Project Space Station is a game published in 1985 by HESware, originally written for the Commodore 64 home computer, then ported out to both the Apple II series and PC compatibles.
In the game the player is put in control of NASA and tasked with building and maintaining a space station and generating enough money with commercial contracts to make up for an anemic yearly budget. This can be seen as a discrete set of phases, except that they all proceed simultaneously. The exception is at the beginning of the game where the player has unlimited time in the planning phase before the game clock starts.
In the planning phase, the player first allocates the funds they have to various budget items, like crew selection, station modules, and research and development. Then they choose their crew, who have intrinsic task sets (like piloting and physics), and varying levels of competence and compatibility with other potential employees. From there the player purchases equipment like space suits and satellites, and station modules like laboratories and solar arrays. Then they schedule their launches using the two space shuttles available (Atlantis and Discovery, though the initial release used Challenger), and have their budget approved. In the final stage of the planning phase the player can create a simulated station with an unlimited number of parts, and without dealing with the later constrictions of the EVA.
The launch phase has the player decide whether launch conditions are stable enough to merit launch. If they give the implicit go-ahead, they engage in a light arcade sequence where the player attempts to keep the shuttle on course throughout its orbital burn. The more successful the player is, the closer the shuttle will be to the station.
Once the shuttle is in orbit, the player is tasked to assemble the components they brought up (or to fire off any satellites they have contracts for) in the Extra-Vehicular Activity, or EVA phase. Here the player directly controls an Orbital Construction Pod, a small ship with mechanical arms that an astronaut can use to move large equipment. Being careless here could have consequences as the pod or equipment may become damaged, and it may run out of fuel and become stranded until another pod can rescue it. Consequences were not limited to equipment damage: Stranded astronauts in pods could die when oxygen ran out. Other crew hazards included solar flares, which could kill astronauts on the station or shuttle if precautions (using an emergency module in station design) were not taken. Crew died in reverse alphabetical order from solar flares.

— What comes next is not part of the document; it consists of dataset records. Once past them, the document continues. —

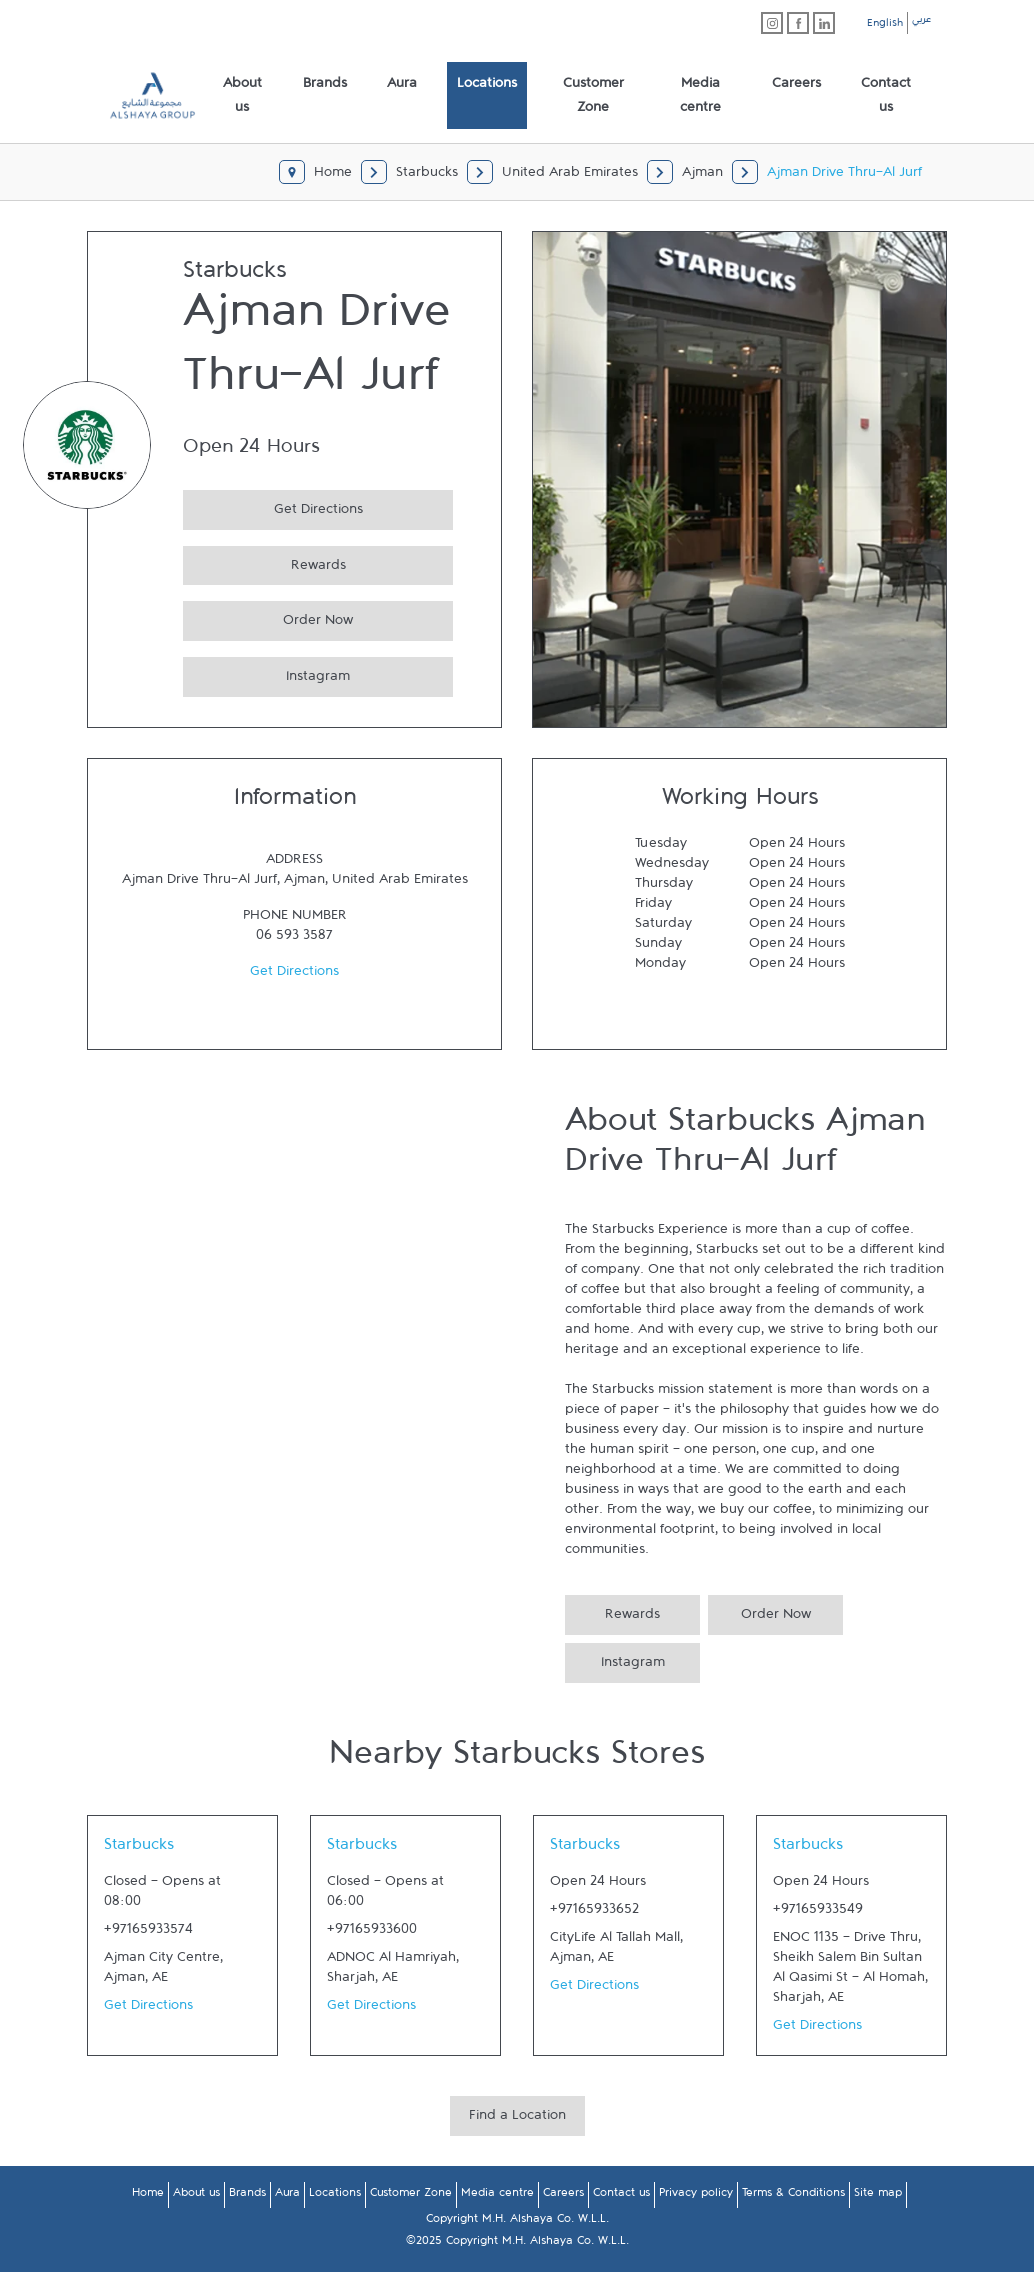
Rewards (264, 562)
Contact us (621, 2196)
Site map (878, 2196)
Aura (287, 2196)
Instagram (266, 673)
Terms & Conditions (793, 2196)
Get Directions (273, 506)
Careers (563, 2196)
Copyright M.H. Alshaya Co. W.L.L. (517, 2222)
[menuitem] (242, 96)
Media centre (497, 2196)
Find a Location (517, 2119)
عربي (921, 22)
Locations (335, 2196)
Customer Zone (411, 2196)
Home (148, 2196)
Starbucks (139, 1849)
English (885, 26)
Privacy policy (696, 2196)
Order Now (268, 617)
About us (196, 2196)
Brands (247, 2196)
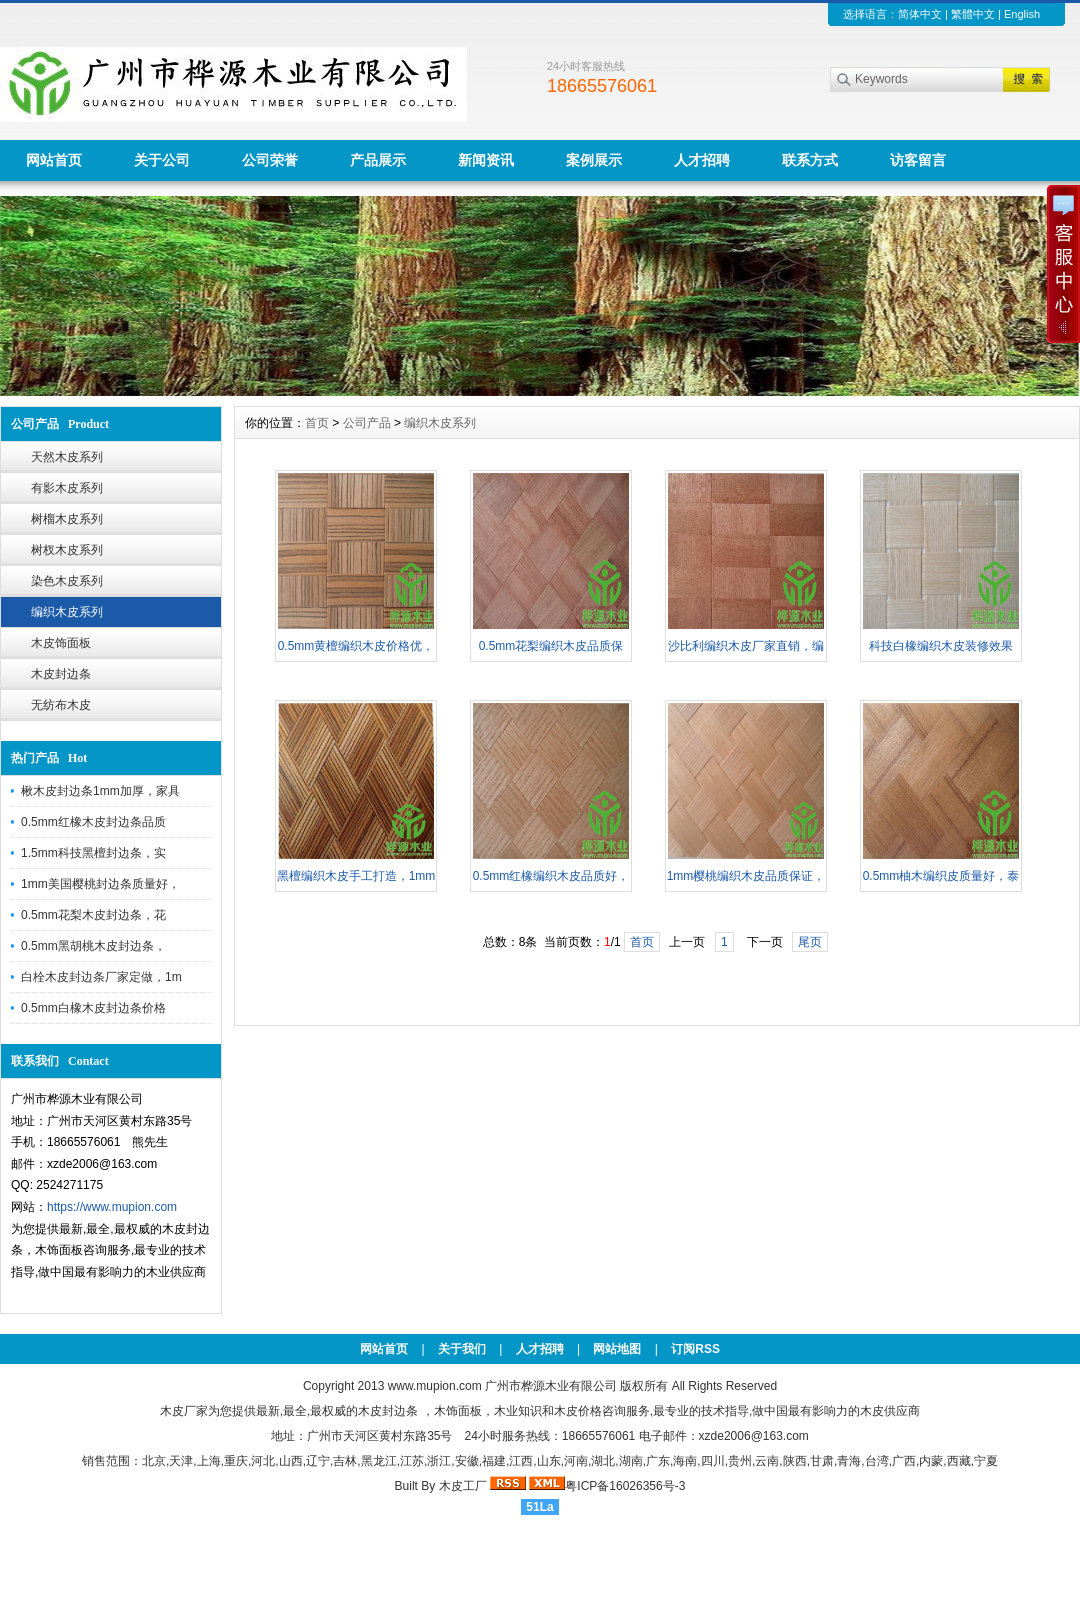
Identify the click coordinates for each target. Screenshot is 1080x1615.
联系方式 (810, 160)
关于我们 (462, 1349)
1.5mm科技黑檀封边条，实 (93, 853)
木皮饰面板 (61, 643)
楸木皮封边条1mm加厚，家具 (100, 791)
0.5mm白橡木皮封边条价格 (93, 1008)
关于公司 (162, 160)
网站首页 (54, 160)
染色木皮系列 (67, 581)
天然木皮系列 (67, 457)
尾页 (810, 942)
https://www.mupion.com (112, 1207)
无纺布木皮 (61, 705)
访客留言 (918, 160)
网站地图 (617, 1349)
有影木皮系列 (67, 488)
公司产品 (367, 423)
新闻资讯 (486, 160)
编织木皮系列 (67, 612)
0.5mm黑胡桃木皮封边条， (93, 946)
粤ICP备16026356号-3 (625, 1486)
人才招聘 (702, 160)
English (1022, 14)
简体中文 (920, 14)
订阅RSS (695, 1349)
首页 (317, 423)
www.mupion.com (435, 1386)
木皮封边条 (61, 674)
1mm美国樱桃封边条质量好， (100, 884)
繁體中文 (973, 14)
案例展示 (594, 160)
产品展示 (378, 160)
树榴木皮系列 (67, 519)
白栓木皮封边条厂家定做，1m (101, 977)
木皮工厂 (463, 1486)
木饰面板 (458, 1411)
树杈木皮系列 (67, 550)
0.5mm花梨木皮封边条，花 (93, 915)
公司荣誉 (270, 160)
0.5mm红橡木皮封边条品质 (93, 822)
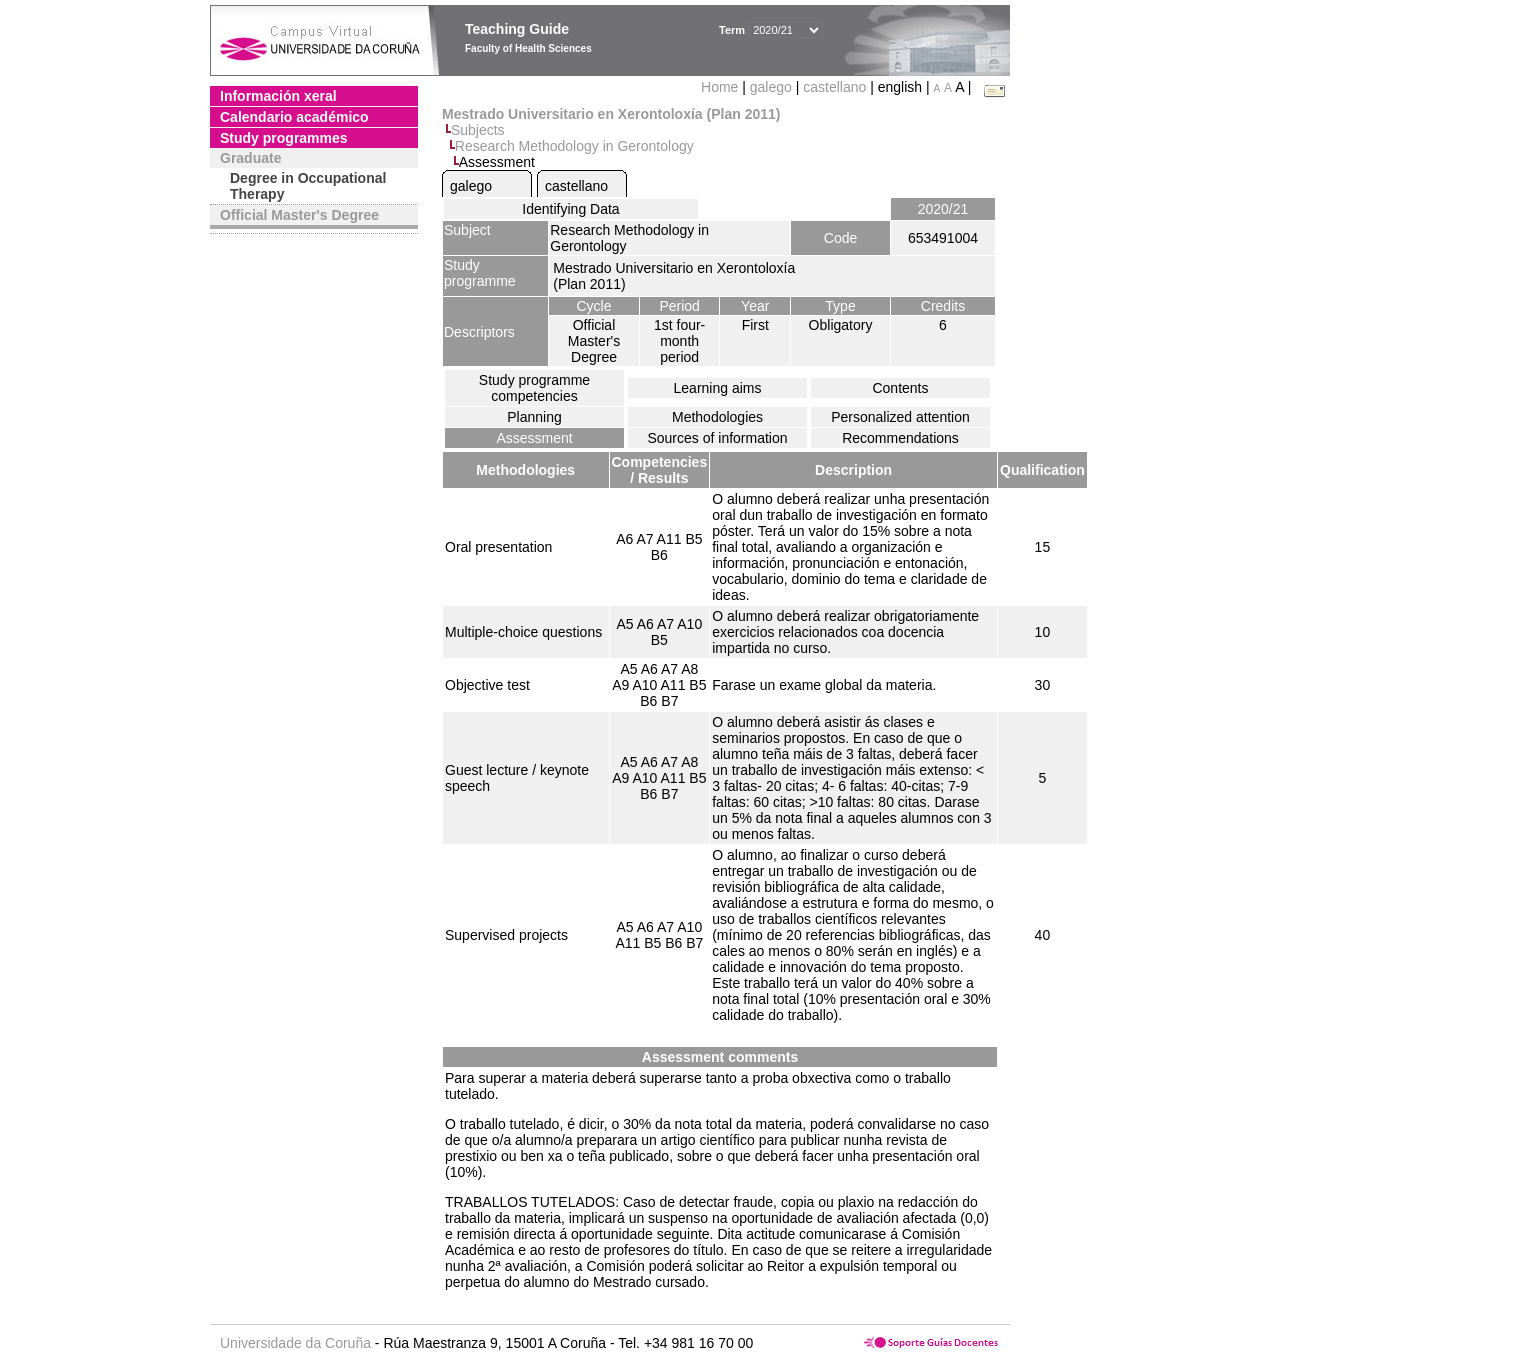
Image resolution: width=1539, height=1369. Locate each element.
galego (771, 87)
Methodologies (717, 417)
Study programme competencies (534, 388)
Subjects (478, 130)
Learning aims (718, 388)
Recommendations (900, 438)
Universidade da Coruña (295, 1343)
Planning (534, 417)
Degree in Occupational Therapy (308, 186)
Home (721, 87)
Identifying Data (570, 209)
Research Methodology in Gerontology (574, 146)
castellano (834, 87)
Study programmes (284, 138)
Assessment (534, 438)
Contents (900, 388)
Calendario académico (294, 117)
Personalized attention (900, 417)
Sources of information (717, 438)
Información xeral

The player then transfers crew to and from the space station and assigns them to research tasks. Completing these tasks awards the player with government contracts that supplement NASA's budget.
Finally the player lands the shuttle. After determining that landing conditions are adequate, the player again keeps the shuttle on course as it turns from the station and enters its descent. Skill here determines how close the shuttle will be to the optimal point from the runway. After this the player controls the shuttle with a simple landing simulator viewed from the side. The more abrupt or overshot the landing, the more damage will be done to the shuttle and the longer it will need to be repaired before it can venture out on another mission.
The game is played using a menu system. Every option can be queried for in-game help, and every major task has a tutorial that simulates that task without the consequences of failure, and sometimes with additional assistance (like being able to pause a landing attempt). Another major feature is the message system that alerts the player when there are changes to mission status, wherever the player might be within the menu system.